Task instructions:
Write out the listing below word for word, from the line holding "Given: Sort by the Category column header" through the end of the listing, both included. Leave the pictures out.
## start Data provided
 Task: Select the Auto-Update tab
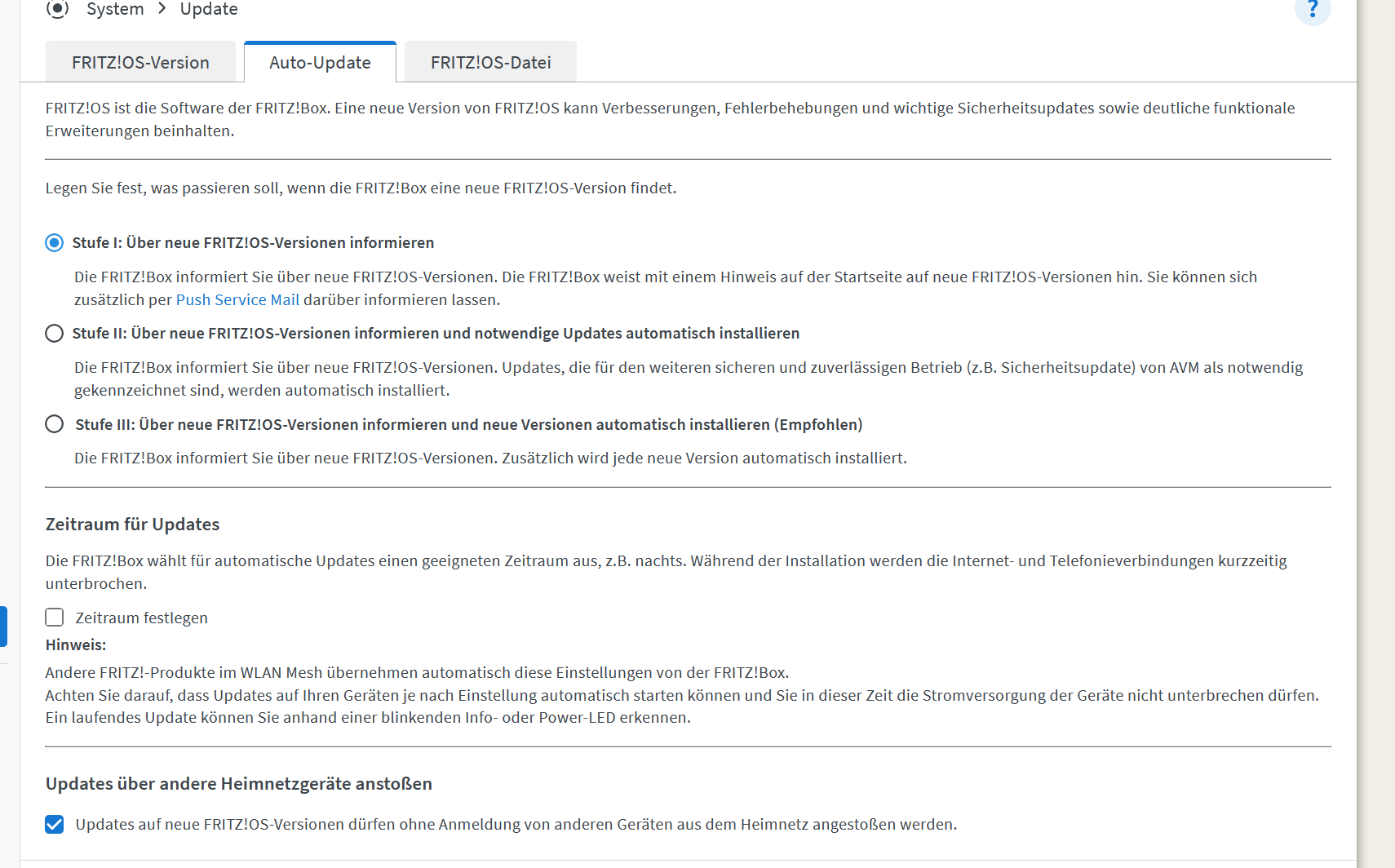320,62
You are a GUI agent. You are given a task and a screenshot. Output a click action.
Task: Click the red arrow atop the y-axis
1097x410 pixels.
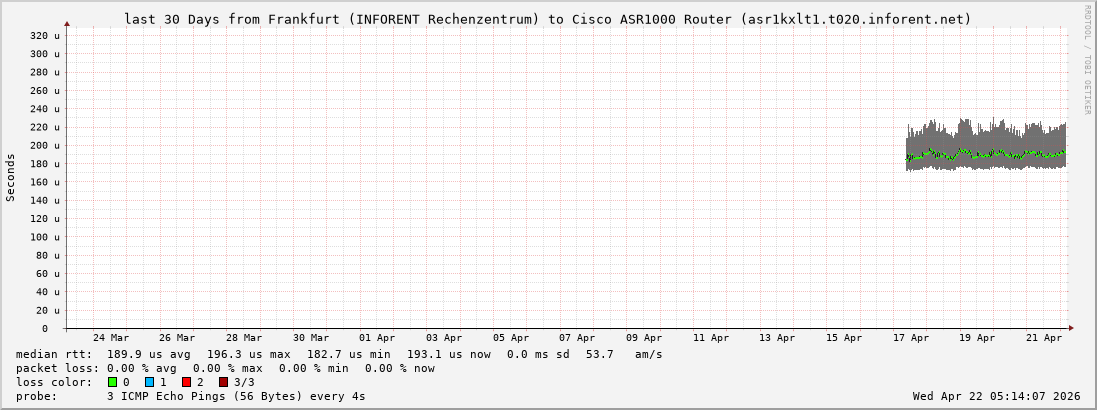click(x=67, y=23)
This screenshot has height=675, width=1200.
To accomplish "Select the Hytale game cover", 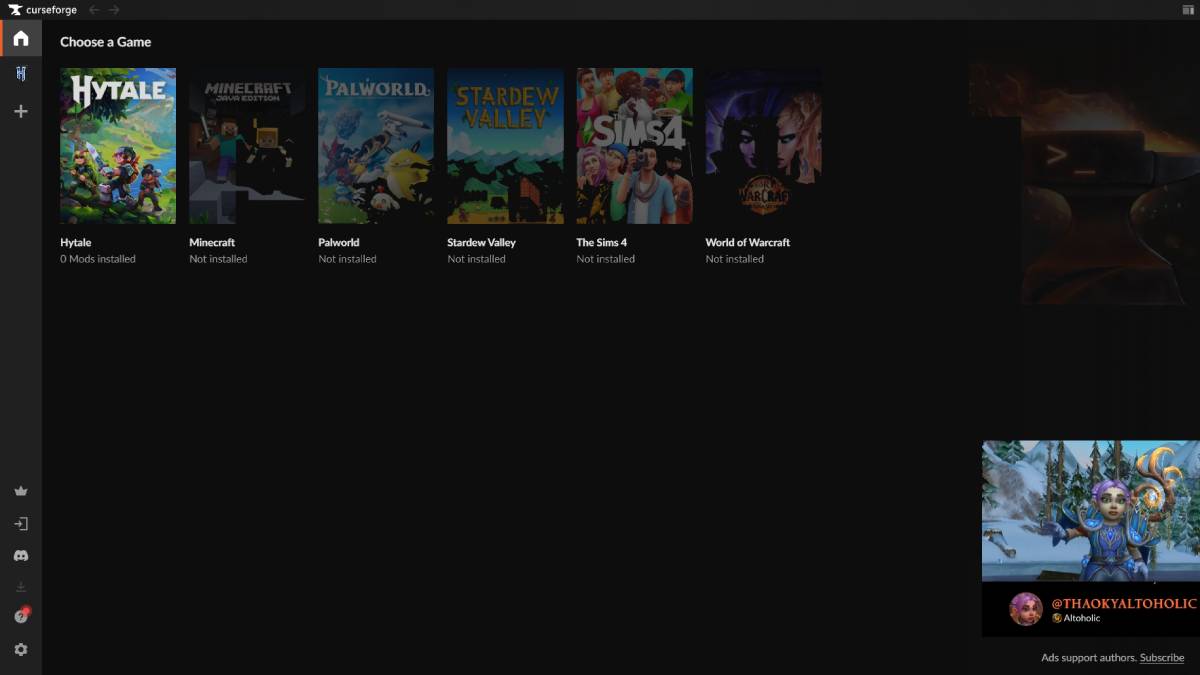I will [118, 146].
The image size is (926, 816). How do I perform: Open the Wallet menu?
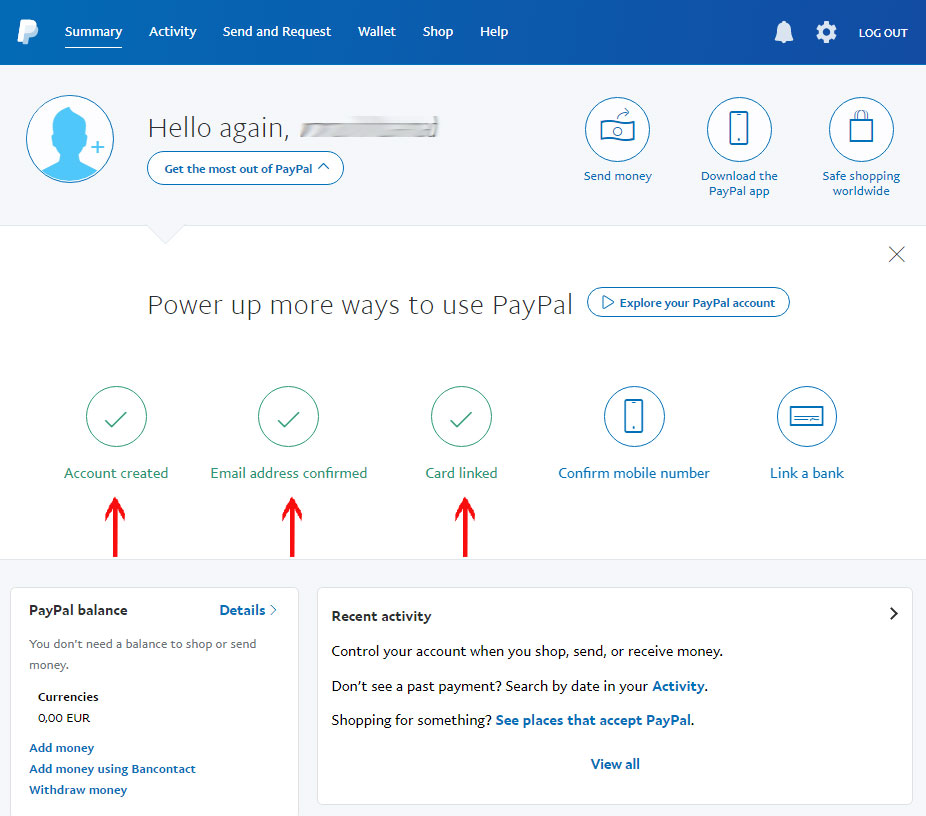point(377,31)
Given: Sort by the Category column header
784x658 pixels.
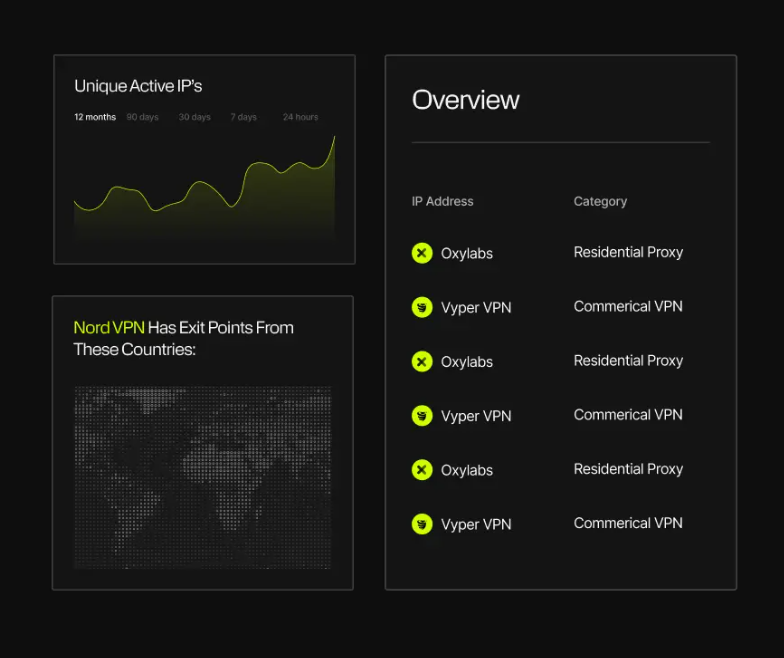Looking at the screenshot, I should (x=600, y=201).
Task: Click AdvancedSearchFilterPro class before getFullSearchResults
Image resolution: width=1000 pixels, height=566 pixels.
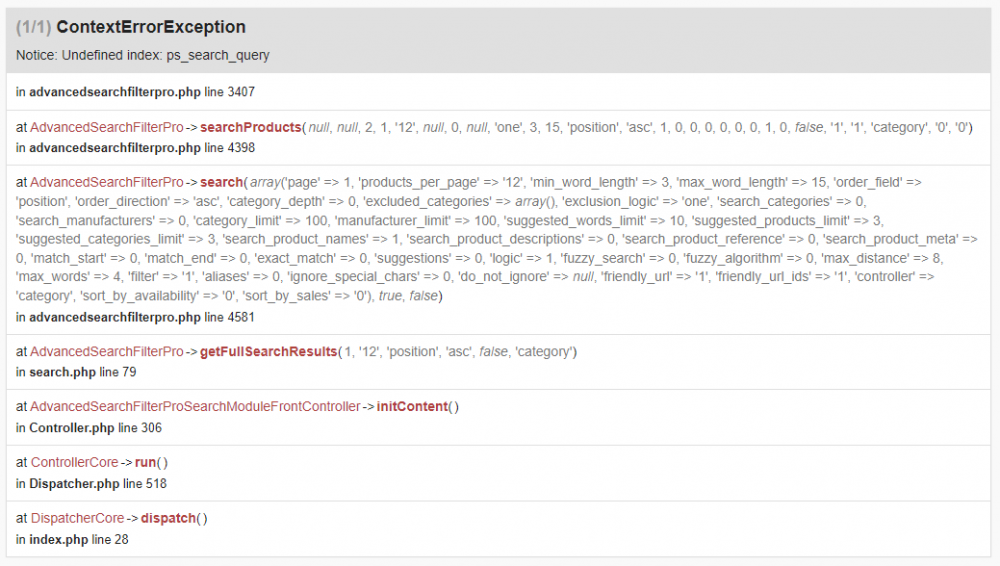Action: [x=107, y=352]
## end Data provided
Task answer:
Given: Sort by the Category column header
784x658 pixels.
Looking at the screenshot, I should (x=600, y=201).
Task: Click AdvancedSearchFilterPro class before getFullSearchResults
Image resolution: width=1000 pixels, height=566 pixels.
Action: [x=107, y=352]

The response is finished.